Access to this page requires authorization. You can try changing directories.
This article describes how to customize the API and runtime versions of the built-in authentication and authorization in App Service.
There are two versions of the management API for App Service authentication. The V2 version is required for the authentication experience in the Azure portal. An app already using the V1 API can upgrade to the V2 version after a few changes are made. Specifically, secret configuration must be moved to slot-sticky application settings. You can move secret configuration automatically from the Authentication section of your app on the portal.
Pin your app to a specific authentication runtime version
When you enable authentication/authorization, platform middleware is injected into your HTTP request pipeline as described in the feature overview. This platform middleware is periodically updated with new features and improvements as part of routine platform updates. By default, your web or function app runs on the latest version of this platform middleware. These automatic updates are always backward compatible. However, in the rare event that this automatic update introduces a runtime issue for your web or function app, you can temporarily roll back to the previous middleware version. This section explains how to temporarily pin an app to a specific version of the authentication middleware.
Automatic and manual version updates
You can pin your app to a specific version of the platform middleware by configuring a runtimeVersion setting for the app. Your app always runs on the latest version unless you choose to explicitly pin it to a specific version. There are a few versions supported at a time. If you pin to an invalid version that's no longer supported, your app uses the latest version instead. To always run the latest version, set runtimeVersion to ~1.
View and update the current runtime version
You can change the runtime version used by your app. The new runtime version should take effect after you restart the app.
View the current runtime version
You can view the current version of the platform authentication middleware by using the Azure CLI or via one of the built-in version HTTP endpoints in your app.
From the Azure CLI
By using the Azure CLI, view the current middleware version with the az webapp auth show command.
az webapp auth show --name <my_app_name> \
--resource-group <my_resource_group>
In this code, replace <my_app_name> with the name of your app. Replace <my_resource_group> with the name of the resource group for your app.

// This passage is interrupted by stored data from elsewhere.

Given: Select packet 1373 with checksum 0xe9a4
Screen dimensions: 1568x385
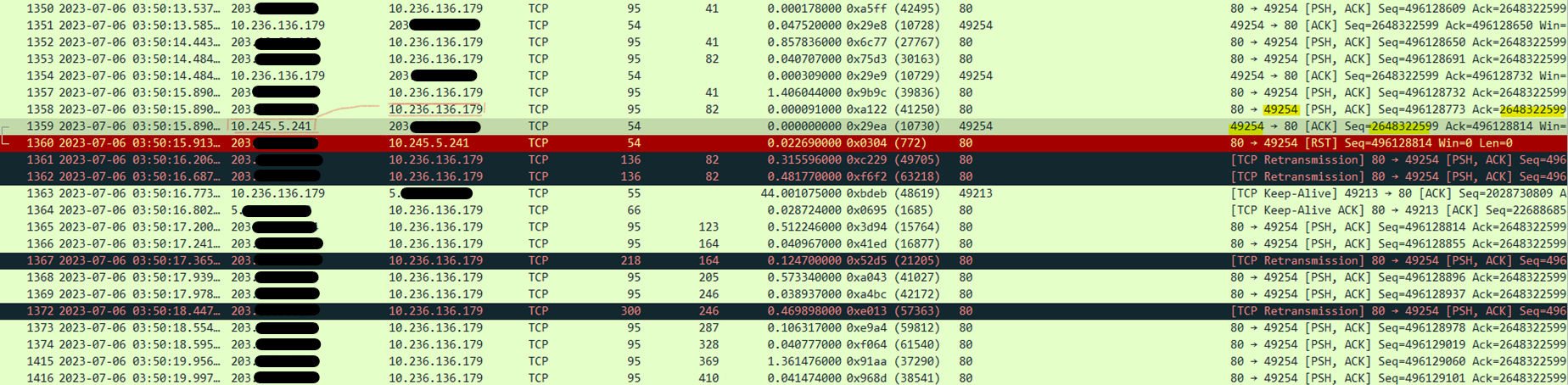Looking at the screenshot, I should (784, 328).
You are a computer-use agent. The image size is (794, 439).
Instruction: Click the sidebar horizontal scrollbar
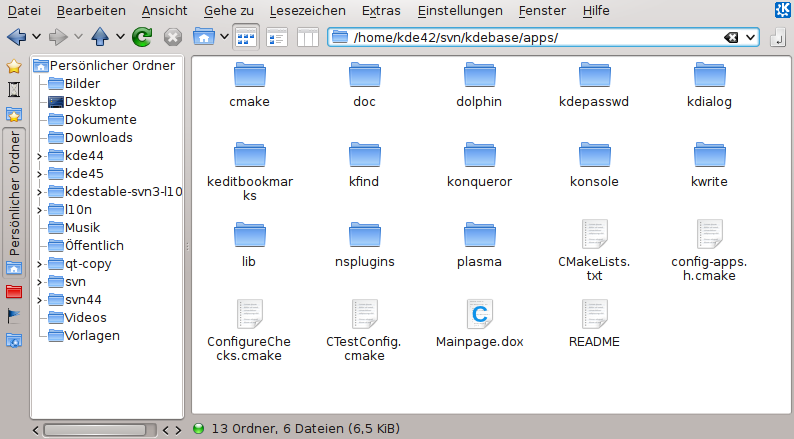coord(95,430)
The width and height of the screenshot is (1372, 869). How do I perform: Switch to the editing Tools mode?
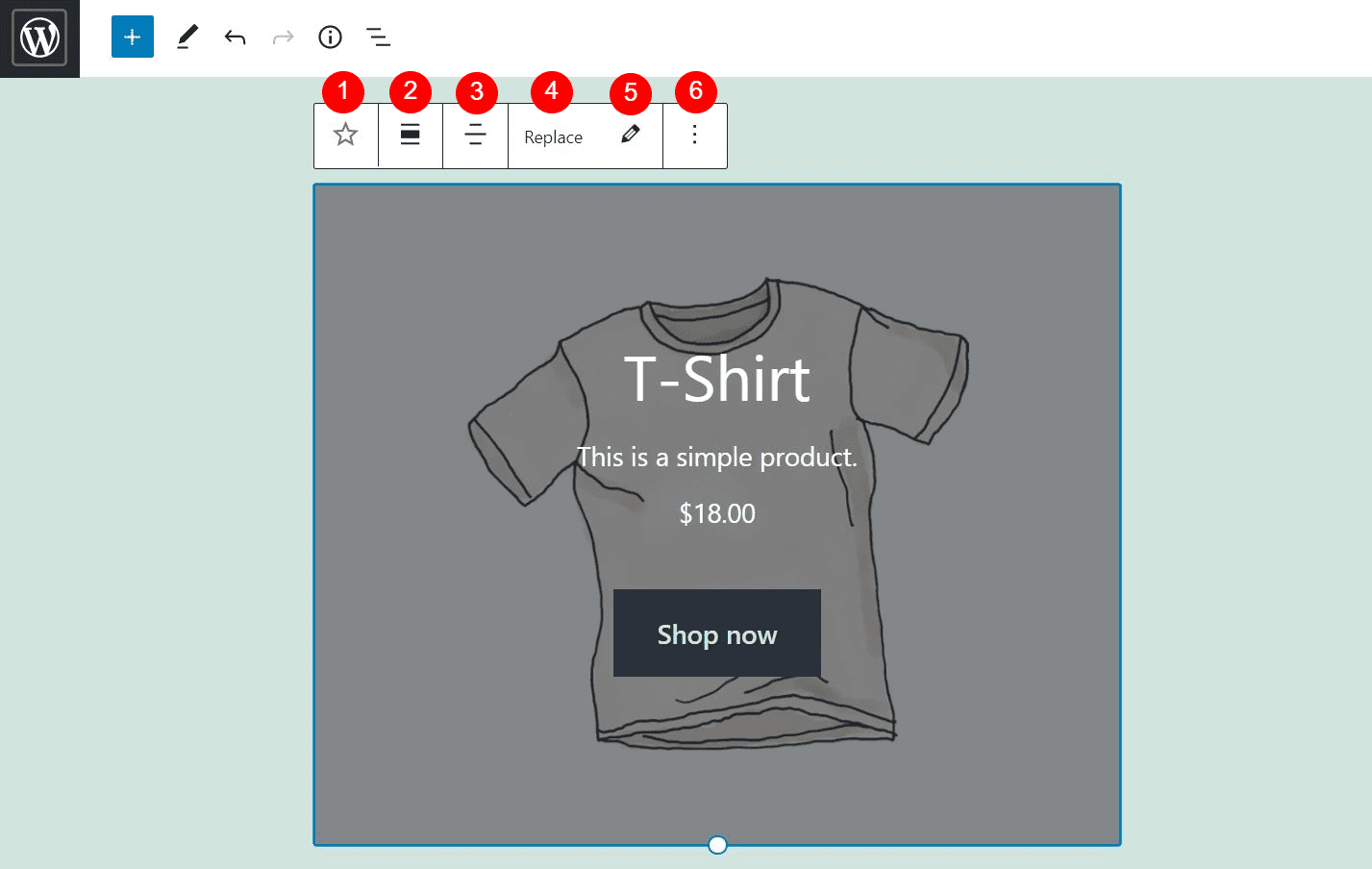click(x=187, y=37)
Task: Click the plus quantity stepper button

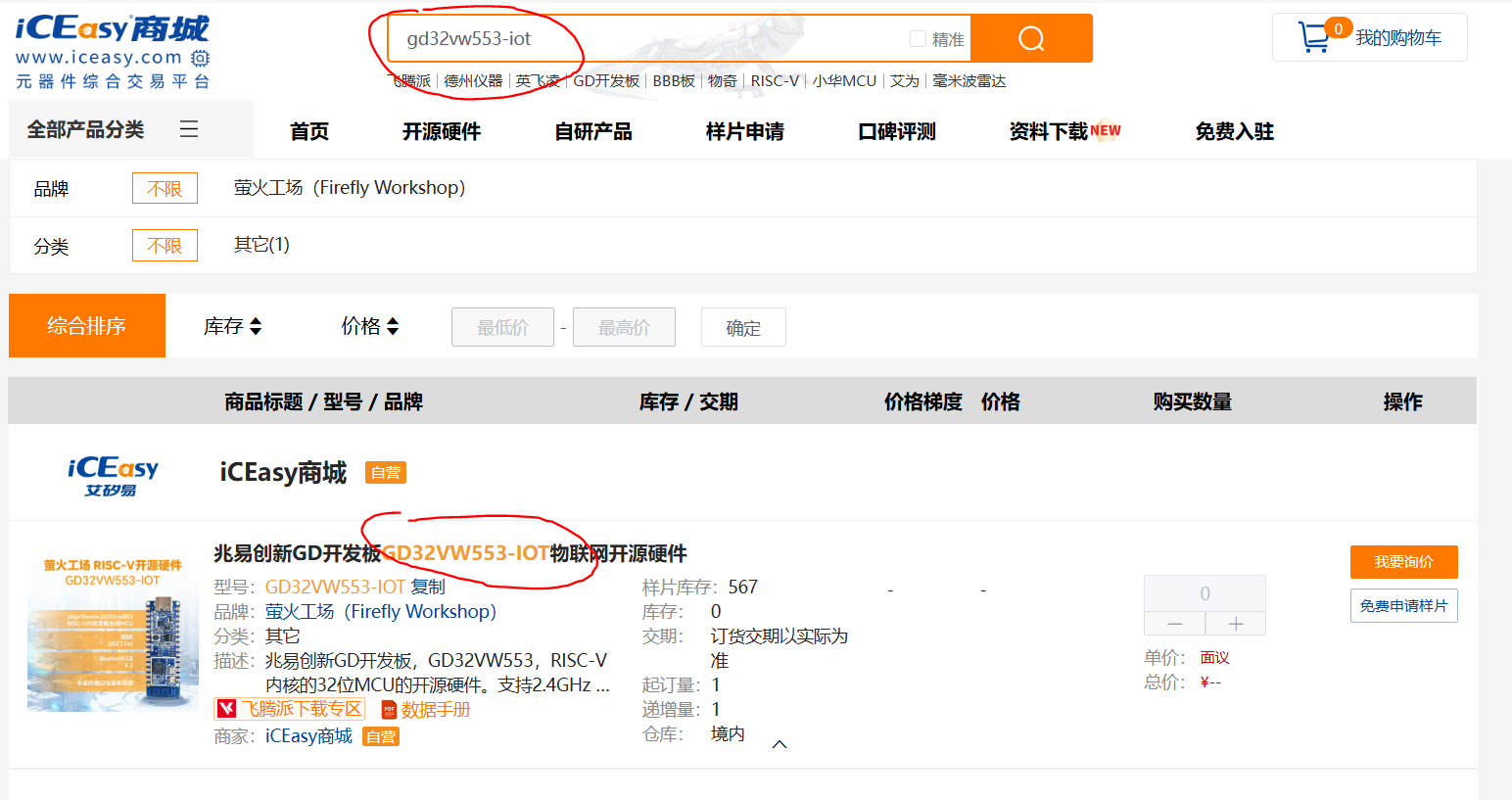Action: [1236, 624]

You'll see the runtimeVersion field in the CLI output. It resembles the following example output, which is truncated for clarity:
{
"additionalLoginParams": null,
"allowedAudiences": null,
...
"runtimeVersion": "1.3.2",
...
}
From the version endpoint
You can also hit the /.auth/version endpoint on an app to view the current middleware version that the app is running on. The output will look similar to the following:
{
"version": "1.3.2"
}
Update the current runtime version
With Azure CLI, you can update the runtimeVersion setting in an app by using the az webapp auth update command:
az webapp auth update --name <my_app_name> \
--resource-group <my_resource_group> \
--runtime-version <version>
Replace <my_app_name> with the name of your app. Replace <my_resource_group> with the name of the resource group for your app. Replace <version> with a valid version of the 1.x runtime, or use ~1 for the latest version. To determine the version to pin to for Azure Functions, see Azure Functions runtime versions overview.
You can use the Azure CLI locally to execute this command after executing az login to sign in.